Another interesting estrogen profile pattern was detected between the benign and malignant tumors. The expression of reductive 17β-HSD in patients with both early and late-stage PTCs was significantly higher than that in the benign patients; this affected the conversions of E1 to E2 and 16α-OH-E1 to E3 (Table 2). Although the underlying mechanism is not clear, the E3-to-16α-OH-E1 ratio progressively increased from the benign group to the early stage malignant PTC group and finally to the advanced-stage malignant PTC group, and had a more significant P value than the E2 to E1 ratio. In recent, the implications of 17β-HSD activity in tumorigenesis have been investigated [32–34]. In these studies, high 17β-HSD activity was related to increased cell proliferation, and it was important to the understanding of the mechanisms that underlie breast cancer development [32, 33]. Reductive 17β-HSD is also overexpressed in endometrial cancer, compared with control tissues, and was found to increase tumor cell proliferation . To our knowledge, this is the first study to demonstrate an association between 17β-HSD expression and pathological features in patients with PTCs.
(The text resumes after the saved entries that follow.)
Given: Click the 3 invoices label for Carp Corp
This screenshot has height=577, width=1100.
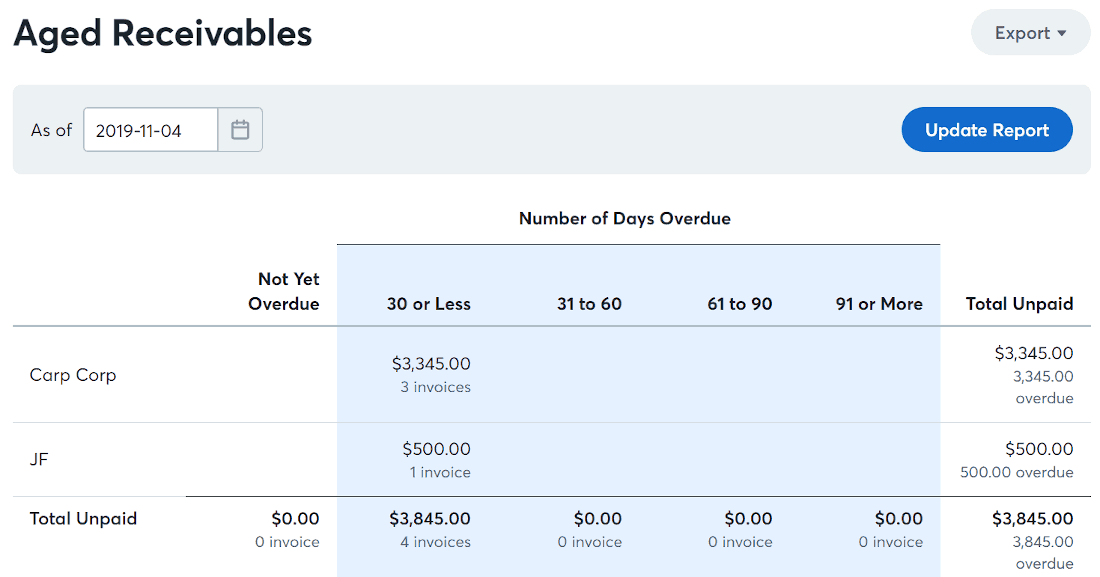Looking at the screenshot, I should [x=435, y=387].
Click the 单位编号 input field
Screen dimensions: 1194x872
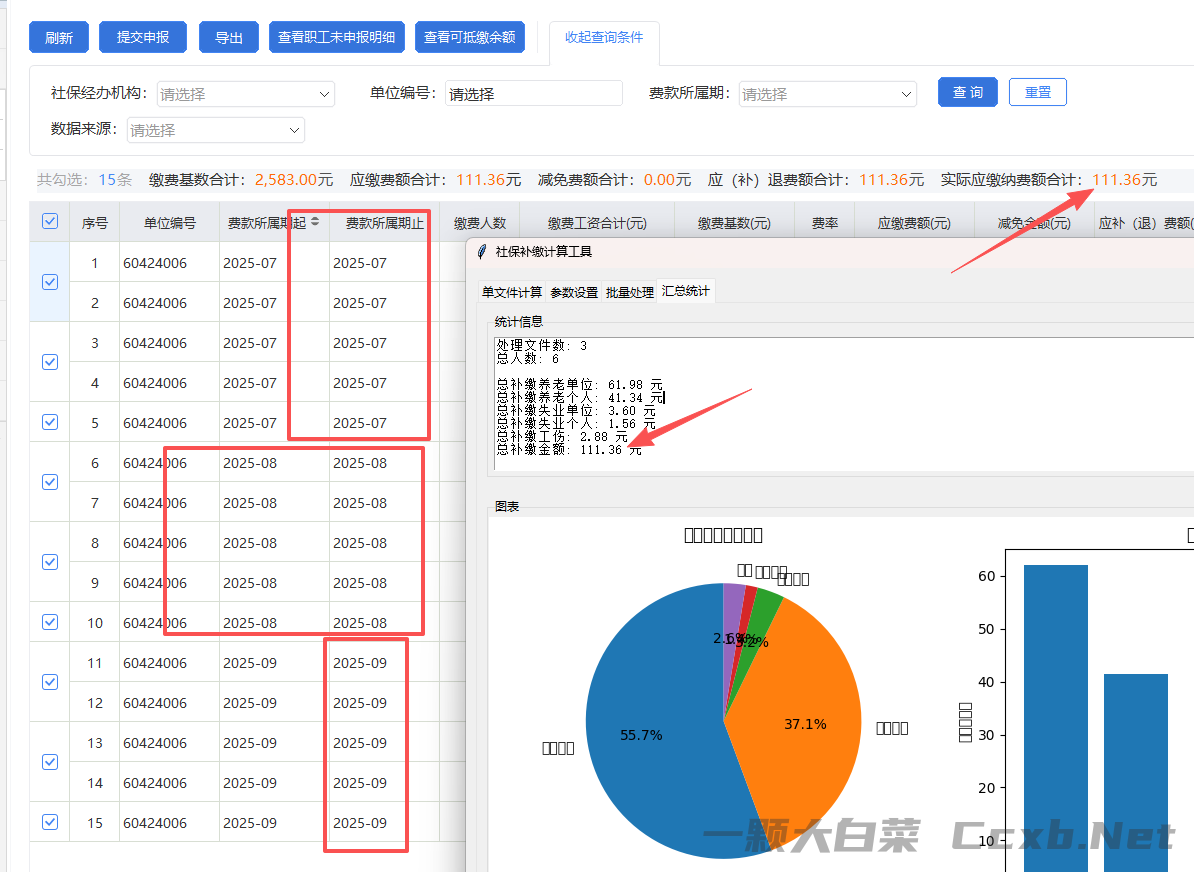533,94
This study had 2 limitations. First, a small number of postmenopausal women with thyroid disease (only 27 individuals) limited the statistical power with which to distinguish between benign and malignant tumors. Despite these drawbacks, however, very few fundamental studies on this topic have been performed in postmenopausal women. Although we could not conclusively determine the associations between estrogen metabolism and pathological features in patients with PTCs, we have demonstrated statistically significant estrogen metabolic patterns and differentiated metabolic pathways. Second, high variability in the urinary estrogen levels was detected in all postmenopausal patients, including those of advanced age. Most circulating estrogens in elderly women are derived from adipose tissues and can be affected by additional factors such as nutrition, smoking, alcohol intake, and physical activity . There is considerable intra- and inter-patient estrogen variability among postmenopausal women in response to estrogen replacement therapy . In contrast to the metabolic ratios, the urinary levels of the individual estrogens, except 2-MeO-E2, were not significantly different between benign and malignant thyroid tumor patients because of the high variability in the urinary estrogen levels. Further studies with a large population of individuals with thyroid tumors are needed to better define the changes in individual estrogens in PTC patients.